▸ **To be done**
Copy the lines of the records below exactly as they appear, beginning with the line containing "This screenshot has height=512, width=641." and continuing through the line containing "Action: click(109, 10)", both included.

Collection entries
— BEGIN —
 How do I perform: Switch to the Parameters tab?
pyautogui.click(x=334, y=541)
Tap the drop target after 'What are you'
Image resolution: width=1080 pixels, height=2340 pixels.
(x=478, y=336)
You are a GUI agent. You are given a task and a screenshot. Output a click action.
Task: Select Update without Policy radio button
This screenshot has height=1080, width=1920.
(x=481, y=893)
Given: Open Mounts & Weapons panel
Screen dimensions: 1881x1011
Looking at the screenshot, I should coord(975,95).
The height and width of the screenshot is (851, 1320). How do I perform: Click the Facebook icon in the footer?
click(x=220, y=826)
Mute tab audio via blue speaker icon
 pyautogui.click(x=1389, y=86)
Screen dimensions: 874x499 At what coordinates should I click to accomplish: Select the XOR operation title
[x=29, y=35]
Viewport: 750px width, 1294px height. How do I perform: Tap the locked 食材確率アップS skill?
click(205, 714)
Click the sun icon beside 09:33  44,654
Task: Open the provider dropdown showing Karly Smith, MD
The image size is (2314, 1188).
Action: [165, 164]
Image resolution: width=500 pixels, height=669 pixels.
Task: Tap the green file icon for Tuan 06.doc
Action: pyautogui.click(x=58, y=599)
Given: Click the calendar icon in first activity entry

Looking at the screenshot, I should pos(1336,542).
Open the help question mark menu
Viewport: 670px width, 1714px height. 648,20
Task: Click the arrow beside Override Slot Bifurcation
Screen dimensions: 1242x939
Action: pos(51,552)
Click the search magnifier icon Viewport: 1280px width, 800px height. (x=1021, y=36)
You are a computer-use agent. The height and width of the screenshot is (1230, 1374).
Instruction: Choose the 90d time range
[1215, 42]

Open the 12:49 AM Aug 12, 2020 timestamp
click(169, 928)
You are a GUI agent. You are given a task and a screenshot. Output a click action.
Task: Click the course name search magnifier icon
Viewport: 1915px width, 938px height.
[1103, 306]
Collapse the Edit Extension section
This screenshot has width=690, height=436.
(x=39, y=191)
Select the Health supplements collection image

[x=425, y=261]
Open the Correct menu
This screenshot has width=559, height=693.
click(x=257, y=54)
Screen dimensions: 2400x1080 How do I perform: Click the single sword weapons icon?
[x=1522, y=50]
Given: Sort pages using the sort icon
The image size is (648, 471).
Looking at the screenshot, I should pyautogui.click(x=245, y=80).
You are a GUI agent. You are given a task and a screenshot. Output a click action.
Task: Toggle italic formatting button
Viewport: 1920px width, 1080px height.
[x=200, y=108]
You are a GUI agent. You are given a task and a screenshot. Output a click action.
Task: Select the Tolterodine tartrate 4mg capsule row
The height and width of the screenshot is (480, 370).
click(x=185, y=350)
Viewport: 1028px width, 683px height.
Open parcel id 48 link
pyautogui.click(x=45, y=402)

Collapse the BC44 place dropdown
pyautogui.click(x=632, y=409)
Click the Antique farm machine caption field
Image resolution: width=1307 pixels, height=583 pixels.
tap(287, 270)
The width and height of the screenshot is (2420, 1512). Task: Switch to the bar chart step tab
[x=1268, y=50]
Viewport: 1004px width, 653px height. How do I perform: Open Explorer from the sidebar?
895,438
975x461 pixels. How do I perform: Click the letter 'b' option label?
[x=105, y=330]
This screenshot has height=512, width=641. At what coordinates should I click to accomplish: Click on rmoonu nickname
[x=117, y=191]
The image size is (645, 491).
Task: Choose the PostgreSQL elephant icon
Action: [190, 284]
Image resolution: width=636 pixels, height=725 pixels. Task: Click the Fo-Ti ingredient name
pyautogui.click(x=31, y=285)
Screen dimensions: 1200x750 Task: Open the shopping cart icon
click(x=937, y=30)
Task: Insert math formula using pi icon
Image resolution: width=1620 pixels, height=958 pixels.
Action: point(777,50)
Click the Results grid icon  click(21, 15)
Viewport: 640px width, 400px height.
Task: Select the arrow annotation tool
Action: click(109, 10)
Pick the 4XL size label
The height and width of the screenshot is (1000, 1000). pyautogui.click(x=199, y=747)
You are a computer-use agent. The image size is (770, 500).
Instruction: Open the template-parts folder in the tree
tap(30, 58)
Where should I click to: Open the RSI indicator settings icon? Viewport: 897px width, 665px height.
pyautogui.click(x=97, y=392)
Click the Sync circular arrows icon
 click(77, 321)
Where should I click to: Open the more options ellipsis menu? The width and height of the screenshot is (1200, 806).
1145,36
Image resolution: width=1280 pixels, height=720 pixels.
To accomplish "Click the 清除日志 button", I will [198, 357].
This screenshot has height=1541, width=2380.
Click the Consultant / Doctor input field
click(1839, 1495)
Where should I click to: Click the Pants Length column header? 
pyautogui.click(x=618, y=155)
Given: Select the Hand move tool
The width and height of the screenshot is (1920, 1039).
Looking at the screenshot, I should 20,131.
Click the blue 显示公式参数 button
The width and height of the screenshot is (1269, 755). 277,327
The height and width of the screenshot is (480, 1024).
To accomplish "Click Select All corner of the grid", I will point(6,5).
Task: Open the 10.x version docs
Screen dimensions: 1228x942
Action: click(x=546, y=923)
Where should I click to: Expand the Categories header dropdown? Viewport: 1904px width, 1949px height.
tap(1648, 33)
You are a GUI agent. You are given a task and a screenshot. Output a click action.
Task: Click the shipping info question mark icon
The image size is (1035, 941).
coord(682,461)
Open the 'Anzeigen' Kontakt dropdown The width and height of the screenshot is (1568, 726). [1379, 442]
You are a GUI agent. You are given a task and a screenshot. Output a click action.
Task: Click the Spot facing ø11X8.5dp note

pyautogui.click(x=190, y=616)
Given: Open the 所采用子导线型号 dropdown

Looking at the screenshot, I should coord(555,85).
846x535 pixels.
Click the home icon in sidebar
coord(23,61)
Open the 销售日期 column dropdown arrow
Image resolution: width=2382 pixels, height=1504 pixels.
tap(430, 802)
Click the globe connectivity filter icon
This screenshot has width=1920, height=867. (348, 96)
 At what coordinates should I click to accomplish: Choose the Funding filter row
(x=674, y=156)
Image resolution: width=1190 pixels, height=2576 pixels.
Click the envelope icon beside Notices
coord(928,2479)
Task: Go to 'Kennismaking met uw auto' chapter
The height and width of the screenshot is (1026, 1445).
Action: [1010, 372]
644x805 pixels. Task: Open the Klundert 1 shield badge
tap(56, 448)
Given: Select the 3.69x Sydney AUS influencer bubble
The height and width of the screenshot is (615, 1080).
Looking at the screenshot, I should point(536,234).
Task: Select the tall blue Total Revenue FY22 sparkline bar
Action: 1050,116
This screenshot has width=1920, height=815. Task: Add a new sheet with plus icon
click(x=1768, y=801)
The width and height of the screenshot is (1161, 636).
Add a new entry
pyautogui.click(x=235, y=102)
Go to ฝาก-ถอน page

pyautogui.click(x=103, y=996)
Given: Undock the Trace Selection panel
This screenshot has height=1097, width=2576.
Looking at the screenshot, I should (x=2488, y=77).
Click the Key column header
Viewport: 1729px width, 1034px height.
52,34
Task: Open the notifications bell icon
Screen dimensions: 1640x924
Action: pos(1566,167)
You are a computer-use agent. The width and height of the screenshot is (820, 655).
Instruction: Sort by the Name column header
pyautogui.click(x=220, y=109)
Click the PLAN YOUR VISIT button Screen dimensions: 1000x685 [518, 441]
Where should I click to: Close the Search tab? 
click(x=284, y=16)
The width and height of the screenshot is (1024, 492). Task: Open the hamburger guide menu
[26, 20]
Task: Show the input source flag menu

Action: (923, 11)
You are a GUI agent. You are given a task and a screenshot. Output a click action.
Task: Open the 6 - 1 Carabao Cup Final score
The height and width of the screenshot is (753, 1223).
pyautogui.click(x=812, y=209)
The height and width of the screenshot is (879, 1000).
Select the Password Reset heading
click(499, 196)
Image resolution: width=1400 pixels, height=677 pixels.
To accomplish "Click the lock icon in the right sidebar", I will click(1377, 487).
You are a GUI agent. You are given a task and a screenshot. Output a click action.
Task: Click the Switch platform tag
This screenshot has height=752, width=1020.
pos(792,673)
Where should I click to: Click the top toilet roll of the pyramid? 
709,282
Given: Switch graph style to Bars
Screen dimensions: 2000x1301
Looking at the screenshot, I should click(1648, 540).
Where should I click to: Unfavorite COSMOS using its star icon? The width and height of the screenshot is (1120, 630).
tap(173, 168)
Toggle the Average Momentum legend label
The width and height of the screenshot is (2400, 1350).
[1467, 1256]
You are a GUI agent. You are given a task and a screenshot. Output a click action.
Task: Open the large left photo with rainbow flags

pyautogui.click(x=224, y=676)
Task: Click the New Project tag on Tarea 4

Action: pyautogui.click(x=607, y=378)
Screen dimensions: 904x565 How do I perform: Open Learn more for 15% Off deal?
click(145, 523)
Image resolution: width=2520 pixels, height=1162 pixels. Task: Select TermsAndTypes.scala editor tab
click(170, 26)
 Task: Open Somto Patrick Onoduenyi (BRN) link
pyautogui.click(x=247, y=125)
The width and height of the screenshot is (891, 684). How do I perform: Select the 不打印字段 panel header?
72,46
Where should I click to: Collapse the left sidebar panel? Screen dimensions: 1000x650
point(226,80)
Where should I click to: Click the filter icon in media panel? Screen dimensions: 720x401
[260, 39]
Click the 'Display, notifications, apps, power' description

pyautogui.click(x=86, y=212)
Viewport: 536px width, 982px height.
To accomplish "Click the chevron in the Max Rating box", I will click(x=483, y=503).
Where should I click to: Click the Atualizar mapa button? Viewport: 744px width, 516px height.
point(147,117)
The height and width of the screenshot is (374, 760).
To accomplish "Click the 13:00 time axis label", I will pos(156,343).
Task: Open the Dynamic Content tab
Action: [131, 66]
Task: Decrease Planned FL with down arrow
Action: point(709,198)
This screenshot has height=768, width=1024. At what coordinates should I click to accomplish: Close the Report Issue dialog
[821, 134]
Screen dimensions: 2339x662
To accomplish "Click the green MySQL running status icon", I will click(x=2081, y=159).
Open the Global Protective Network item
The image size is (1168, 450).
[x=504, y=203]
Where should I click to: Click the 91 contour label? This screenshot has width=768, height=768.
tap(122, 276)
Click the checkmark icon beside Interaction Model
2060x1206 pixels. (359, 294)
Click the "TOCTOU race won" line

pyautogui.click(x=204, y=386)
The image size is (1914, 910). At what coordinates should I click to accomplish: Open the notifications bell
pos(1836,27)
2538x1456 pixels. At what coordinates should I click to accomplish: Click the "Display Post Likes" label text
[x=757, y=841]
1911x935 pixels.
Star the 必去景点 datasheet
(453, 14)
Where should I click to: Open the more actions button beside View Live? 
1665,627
— END —
▸ **Result**
This screenshot has height=512, width=641. At what coordinates should I click to accomplish: Click on rmoonu nickname
[x=117, y=191]
The image size is (645, 491).
Task: Choose the PostgreSQL elephant icon
Action: [190, 284]
Image resolution: width=636 pixels, height=725 pixels. Task: Click the Fo-Ti ingredient name
pyautogui.click(x=31, y=285)
Screen dimensions: 1200x750 Task: Open the shopping cart icon
click(x=937, y=30)
Task: Insert math formula using pi icon
Image resolution: width=1620 pixels, height=958 pixels.
Action: point(777,50)
Click the Results grid icon  click(21, 15)
Viewport: 640px width, 400px height.
Task: Select the arrow annotation tool
Action: click(109, 10)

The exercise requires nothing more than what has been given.